Verhofstadt II zwemt in lachgas
De tweede helft van Verhofstadt I was een clownerie. De start van Verhofstadt II is niet beter. Neem de zaak niet ernstig en bereid u voor op geschater dat de krantenkoppen zal bevolken. Geschater? Beter kiest u voor luchtigheid om een opkomende maagzweer te onderdrukken.
Tijdens het weekeinde zeilden de teksten over de voorbije tien jaar van Generale Maatschappij van België/Société Générale de Belgique over mijn computerscherm. De versteende Belgische multinational ging kapot door kwakzalverij, blindheid en opiumdromen. In 1989 was het gekkenhuis plots verdwenen, fini, weg – tot stomme verbazing van René Lamy en zijn brigade krukkenmanagers. Het einde van Generale Maatschappij is een voorspiegeling van het einde van het federale België.
Sedert 18 mei is de bagger in de Wetstraat en de Lambermont verdikt. Na twee maanden verhofstadten is er een ratjetoe van luchtzakken omvliesd met dunne cijfers. Uren en dagen wordt gezwetst over kwesties die normaliter in één goed gesprek te regelen zijn. Bedremmeld verlaten de kandidaat-excellenties de Lambermont en urbi et orbi wordt een regering verzonnen. Hoe lang leeft zoiets?
Dit land is doodziek en kan in het beste geval verder als confederatie.
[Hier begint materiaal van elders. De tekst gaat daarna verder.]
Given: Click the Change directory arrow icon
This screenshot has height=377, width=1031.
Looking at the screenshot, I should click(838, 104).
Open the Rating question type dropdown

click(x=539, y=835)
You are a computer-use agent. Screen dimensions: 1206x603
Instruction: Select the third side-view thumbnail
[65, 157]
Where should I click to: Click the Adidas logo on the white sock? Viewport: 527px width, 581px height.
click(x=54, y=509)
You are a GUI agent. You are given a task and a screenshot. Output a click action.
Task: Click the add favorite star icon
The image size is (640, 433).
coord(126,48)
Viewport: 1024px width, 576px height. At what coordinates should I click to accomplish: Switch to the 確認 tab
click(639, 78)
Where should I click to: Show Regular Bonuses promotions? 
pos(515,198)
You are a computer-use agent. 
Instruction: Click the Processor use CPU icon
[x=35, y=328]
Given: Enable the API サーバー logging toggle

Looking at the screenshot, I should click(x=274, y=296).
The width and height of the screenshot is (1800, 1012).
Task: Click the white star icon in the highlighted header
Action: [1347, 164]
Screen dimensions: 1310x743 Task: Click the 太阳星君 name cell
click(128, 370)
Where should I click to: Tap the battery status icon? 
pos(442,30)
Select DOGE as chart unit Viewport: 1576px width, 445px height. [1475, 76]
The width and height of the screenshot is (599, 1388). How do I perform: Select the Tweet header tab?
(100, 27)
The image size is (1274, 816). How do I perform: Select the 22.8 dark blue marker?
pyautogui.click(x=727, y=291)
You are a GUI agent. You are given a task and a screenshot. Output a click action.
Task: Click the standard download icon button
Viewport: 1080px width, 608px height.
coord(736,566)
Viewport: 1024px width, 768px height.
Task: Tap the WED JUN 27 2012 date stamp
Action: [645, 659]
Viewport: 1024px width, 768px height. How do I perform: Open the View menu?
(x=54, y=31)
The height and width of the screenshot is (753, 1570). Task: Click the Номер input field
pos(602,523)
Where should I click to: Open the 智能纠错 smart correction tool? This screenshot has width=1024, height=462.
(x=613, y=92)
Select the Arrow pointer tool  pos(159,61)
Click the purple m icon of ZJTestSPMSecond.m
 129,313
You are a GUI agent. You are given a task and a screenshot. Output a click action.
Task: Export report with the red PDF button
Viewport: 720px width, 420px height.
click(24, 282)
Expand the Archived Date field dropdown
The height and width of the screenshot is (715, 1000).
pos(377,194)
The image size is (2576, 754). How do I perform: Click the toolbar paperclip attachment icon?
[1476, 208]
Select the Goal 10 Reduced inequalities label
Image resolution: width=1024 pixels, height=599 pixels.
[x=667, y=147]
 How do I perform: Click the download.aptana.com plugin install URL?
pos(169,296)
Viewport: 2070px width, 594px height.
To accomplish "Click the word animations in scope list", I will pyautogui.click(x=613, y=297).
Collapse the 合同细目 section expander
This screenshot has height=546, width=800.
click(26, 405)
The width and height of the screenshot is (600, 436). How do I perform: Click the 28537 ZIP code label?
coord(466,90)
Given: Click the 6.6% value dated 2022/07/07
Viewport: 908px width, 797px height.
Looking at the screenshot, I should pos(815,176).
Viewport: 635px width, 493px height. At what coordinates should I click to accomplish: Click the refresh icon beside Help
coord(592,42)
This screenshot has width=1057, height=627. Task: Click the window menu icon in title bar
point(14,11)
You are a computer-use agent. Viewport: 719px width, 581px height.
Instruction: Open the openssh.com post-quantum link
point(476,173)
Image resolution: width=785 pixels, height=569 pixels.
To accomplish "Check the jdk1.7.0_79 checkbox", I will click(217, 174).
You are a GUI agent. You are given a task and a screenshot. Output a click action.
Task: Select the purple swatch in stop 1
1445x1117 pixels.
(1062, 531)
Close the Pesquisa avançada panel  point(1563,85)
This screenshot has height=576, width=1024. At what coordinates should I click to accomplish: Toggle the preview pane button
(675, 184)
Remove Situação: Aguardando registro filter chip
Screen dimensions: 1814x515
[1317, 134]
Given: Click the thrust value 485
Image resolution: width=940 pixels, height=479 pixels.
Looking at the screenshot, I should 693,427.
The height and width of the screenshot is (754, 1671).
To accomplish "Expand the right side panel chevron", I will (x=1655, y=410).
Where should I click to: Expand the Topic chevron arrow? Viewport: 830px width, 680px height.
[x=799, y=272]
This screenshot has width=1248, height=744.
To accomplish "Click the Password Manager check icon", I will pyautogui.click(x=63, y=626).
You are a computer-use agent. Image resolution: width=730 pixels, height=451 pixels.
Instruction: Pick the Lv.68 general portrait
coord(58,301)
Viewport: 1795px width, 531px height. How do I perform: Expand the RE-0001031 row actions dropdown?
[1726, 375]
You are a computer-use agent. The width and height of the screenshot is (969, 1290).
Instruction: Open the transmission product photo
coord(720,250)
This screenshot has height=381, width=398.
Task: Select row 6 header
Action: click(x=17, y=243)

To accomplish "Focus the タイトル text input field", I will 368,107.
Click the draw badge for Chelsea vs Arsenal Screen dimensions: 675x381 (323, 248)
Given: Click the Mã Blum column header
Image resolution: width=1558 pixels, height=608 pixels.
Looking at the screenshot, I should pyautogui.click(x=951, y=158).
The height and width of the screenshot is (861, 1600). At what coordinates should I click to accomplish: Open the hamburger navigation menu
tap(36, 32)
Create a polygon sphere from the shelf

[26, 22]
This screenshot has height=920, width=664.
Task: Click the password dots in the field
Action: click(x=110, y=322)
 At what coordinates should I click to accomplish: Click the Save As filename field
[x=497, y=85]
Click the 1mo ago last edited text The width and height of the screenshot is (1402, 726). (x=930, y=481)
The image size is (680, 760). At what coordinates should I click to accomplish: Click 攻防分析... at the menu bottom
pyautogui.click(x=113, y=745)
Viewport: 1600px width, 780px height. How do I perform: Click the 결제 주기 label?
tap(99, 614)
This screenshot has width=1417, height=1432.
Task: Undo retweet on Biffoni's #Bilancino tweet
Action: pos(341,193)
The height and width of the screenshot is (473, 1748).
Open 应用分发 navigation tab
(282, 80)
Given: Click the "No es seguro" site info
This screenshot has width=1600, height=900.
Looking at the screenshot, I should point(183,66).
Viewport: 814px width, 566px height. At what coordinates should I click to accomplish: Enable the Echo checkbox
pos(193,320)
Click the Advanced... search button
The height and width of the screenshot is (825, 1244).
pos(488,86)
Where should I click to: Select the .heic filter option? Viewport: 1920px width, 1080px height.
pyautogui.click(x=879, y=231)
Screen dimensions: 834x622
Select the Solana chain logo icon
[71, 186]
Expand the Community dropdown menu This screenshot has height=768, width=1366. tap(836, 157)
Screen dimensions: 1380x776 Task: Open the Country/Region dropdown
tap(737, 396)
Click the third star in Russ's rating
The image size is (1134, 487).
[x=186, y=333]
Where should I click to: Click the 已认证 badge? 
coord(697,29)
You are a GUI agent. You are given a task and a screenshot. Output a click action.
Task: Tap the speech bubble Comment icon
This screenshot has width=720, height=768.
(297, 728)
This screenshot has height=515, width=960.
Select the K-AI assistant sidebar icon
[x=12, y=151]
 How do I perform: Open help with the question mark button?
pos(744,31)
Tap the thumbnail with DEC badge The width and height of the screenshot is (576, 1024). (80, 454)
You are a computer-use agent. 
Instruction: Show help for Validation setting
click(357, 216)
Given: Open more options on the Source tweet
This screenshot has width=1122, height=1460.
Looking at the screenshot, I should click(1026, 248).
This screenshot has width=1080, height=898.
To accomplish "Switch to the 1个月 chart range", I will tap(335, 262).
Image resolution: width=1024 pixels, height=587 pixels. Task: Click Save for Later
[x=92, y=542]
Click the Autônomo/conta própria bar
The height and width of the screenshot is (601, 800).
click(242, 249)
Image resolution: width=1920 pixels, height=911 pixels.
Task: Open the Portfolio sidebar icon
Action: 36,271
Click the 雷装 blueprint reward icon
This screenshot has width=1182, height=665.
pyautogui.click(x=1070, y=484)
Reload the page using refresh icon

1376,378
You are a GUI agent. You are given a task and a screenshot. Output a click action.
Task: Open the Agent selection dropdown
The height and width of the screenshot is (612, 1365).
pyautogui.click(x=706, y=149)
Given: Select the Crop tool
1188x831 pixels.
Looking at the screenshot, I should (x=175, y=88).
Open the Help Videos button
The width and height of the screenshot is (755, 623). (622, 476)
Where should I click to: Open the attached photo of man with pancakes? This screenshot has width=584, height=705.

Minder is tegennatuurlijk. De Vlamingen en de Walen kunnen beter en meer zelf regeren; dat de zuidelijke Belgen terugschrikken is overkomelijk.
De leider van een grote onderneming zei voor enkele dagen en uiteraard onder vier ogen: “Ik word separatist.” Hij is Vlaming en van nature zeer gematigd. De oud-leider van een grote bank, een Vlaming, porde Trends vorig jaar aan om een boek te schrijven over ‘Het Einde van België’. Zijn motivering: “In mijn kringen gelooft men niet meer in dit land.” Mijn kringen: dat is niet de bridgeclub van Zoutenaaie, wel de fijne lieden die werken voor de Nationale Bank, de financiële instellingen, de hoge cultuur. De commentator van De Morgen, geen independentist, klaagde tijdens de regeringsonderhandelingen over de bestendige onmogelijkheid om België te besturen. Enzovoort.
De memel tast bijvoorbeeld de partij aan die zich ontpopt als de nieuwe volksbeweging. De VLD splitst zoals de vorige volkspartij, de CVP/CD&V, in een Belgicistische top contra een Vlaamse subtop. Jean-Luc Dehaene smulde bij het kleineren van Luc Van den Brande. Die tweespalt herhaalt zich bij blauw.
Voor Patrick Dewael was de Vlaamse regering “the second – of moet het zijn, third, – best solution”. Zijn afscheid was vulgair. Bart Somers heeft meer gehalte; hij schikt zijn beleid niet naar een Belgische carrièreplanning, zoals zijn VLD-voorganger. Het verzinsel dat Dewael naar de Belgische regering moest voor de Vlaamse prioriteiten was vóór 18 mei schaamteloos. En met wat we dinsdagmorgen 8 juli weten, past beter het woord amoreel. Kruimels voor Vlaamse snullen is wat in de teksten verschijnt. Communautair en qua economisch beleid.
Vergelijk de kilobytes van Lambermont met het knappe verkiezingsmanifest van het Vlaams Economisch Verbond (VEV). De CVP voelde zich geroepen om de redder van het vaderland te zijn, tegen de belangen in van Vlaanderen. Guy Verhofstadt maakt een extreme slaptitude tot zijn scharnier met Louis Michel en Elio di Rupo. Het zal hem en zijn partij slecht bekomen.
Je kan veel mensen een tijd belazeren, maar je kan niet continu veel mensen de hele tijd belazeren. Van de verdoezelde lage economische verwachtingen voor 18 mei tot de potpourri van de Lambermont is misleiding de saus.